La revisión en clave moderna del mito de Eurípides llevada a cabo por Gala Martínez-Romero interpela a cada una de las facetas de la protagonista. Si bien el comienzo se asemeja más a una entrevista de trabajo que a una pieza desprendida de teatro cabaret, enseguida el personaje de Medea ocupa el escenario. Una interpretación camaleónica, capaz de acercarse a los gritos de los inmigrantes desaparecidos en el mar, a los encantamientos chamánicos y a las reivindicaciones existencialistas de las mujeres lactantes y promiscuas. Y todo intercalado con lo que parece ser la imitación de un baile ritual de una tribu africana y la repetición pomposamente obsesiva de carácter feminista de las formaciones lingüísticas a partir de la raíz latina pater.
La fuerza de Medea en las clásicas versiones lírica o cinematográfica de un Cherubini o un Pasolini reside no en la mirada impetuosa o en el esquizofrénico amor por su familia, sino en la nobleza de su actitud, en la ética de sus decisiones y actos llevada más allá del límite comúnmente aceptado. El poder de fascinación que hace que esta infeliz heroína sea recibida en la ilustre tierra de los trágicos suicidas, de los asesinos impunes, los padres vengativos y los hijos infieles, no se debe a la locura aullada o al balde de humo rojo y ceniza.
Cuando en 1958, durante el estreno de su Medea en Dallas, Maria Callas aterrorizaba al coro con su actuación de fiera herida y traicionada era justamente por la pasión con la que aceptaba el destino, la determinación ciega con la que se vengaba de su esposo y el infinito dolor por la desdichada pérdida. Porque al fin y al cabo Medea –y la Callas lo sabía bien– era antes que nada una mujer enamorada.

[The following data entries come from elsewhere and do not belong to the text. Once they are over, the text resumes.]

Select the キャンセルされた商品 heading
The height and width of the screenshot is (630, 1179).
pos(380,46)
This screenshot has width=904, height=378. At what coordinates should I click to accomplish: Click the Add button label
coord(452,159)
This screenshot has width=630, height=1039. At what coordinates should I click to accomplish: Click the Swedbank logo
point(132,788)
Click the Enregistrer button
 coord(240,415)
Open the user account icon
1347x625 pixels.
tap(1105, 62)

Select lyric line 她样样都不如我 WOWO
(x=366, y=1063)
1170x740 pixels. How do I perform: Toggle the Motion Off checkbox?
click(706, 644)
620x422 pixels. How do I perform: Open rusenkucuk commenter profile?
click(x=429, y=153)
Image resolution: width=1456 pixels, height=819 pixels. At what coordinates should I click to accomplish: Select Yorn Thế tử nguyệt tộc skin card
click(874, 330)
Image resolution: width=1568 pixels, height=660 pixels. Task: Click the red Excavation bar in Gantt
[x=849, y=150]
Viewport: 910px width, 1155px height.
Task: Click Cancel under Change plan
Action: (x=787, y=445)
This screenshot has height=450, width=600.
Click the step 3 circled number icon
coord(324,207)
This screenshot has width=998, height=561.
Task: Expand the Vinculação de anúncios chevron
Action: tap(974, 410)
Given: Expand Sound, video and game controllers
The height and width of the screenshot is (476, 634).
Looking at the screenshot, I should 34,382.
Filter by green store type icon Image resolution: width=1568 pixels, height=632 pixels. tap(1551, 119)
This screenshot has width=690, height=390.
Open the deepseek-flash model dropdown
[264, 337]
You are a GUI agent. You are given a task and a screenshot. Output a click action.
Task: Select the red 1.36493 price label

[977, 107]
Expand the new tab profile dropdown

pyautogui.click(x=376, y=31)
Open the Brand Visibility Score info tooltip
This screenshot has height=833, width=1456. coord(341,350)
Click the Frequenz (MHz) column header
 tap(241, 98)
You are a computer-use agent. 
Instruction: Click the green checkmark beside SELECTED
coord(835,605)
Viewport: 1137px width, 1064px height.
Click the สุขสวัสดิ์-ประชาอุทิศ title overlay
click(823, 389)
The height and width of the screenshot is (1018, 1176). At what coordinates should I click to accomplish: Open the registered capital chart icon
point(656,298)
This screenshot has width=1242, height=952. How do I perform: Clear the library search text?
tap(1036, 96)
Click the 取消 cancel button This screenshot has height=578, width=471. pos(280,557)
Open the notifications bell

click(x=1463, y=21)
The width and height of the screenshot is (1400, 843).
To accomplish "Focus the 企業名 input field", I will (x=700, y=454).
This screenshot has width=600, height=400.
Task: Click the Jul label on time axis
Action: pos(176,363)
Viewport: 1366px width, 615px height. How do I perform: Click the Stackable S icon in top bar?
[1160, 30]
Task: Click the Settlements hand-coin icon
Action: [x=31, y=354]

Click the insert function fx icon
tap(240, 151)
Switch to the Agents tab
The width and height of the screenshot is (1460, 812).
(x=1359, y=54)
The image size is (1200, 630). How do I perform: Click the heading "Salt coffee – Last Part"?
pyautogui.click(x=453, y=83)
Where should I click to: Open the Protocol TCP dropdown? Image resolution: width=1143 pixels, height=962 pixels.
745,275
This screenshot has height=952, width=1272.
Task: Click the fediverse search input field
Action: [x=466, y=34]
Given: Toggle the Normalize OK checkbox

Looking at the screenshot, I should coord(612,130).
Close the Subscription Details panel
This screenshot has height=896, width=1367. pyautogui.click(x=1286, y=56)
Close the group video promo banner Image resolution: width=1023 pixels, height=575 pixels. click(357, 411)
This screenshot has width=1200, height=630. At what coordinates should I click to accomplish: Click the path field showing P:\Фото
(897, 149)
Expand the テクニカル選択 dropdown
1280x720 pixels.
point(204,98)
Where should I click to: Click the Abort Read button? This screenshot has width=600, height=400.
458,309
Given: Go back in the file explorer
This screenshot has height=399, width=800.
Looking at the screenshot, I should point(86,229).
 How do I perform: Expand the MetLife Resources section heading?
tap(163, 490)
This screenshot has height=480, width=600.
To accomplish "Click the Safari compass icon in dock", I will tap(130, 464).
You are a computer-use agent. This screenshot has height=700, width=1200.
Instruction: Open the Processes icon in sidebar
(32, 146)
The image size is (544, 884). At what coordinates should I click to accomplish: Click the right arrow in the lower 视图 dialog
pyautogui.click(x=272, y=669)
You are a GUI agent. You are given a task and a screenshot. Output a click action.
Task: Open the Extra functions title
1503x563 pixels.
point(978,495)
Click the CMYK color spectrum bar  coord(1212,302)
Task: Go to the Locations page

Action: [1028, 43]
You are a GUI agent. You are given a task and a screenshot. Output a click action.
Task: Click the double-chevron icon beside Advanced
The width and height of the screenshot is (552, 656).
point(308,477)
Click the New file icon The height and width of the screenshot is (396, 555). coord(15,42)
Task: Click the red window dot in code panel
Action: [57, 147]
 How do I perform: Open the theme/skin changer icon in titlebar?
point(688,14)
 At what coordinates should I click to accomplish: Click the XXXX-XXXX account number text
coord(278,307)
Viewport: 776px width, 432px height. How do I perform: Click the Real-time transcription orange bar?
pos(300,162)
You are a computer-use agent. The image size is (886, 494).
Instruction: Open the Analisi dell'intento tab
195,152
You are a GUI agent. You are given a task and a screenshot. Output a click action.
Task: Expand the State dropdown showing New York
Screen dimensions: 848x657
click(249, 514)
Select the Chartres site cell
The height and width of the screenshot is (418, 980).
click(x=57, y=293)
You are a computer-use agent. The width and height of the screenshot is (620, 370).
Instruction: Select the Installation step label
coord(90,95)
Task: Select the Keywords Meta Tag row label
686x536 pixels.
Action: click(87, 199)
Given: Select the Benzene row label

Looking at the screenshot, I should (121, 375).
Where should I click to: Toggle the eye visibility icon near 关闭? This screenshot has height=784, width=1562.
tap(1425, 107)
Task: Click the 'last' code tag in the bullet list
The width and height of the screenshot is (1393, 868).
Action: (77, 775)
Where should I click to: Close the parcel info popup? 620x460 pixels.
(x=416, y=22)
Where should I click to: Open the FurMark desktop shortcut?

Llevar a la escena un monólogo moderno que recalca la antigua tragedia es una tarea muy ardua y valiente. Pero aún más arduo es hacer que se convierta en una admonición izquierdo-feminista de clara índole educativa. ¿De verdad hacía falta? Medea nos encanta porque no solamente es malvada y asesina, sino porque siendo malvada y asesina empatizamos con ella y comprendemos su dolor.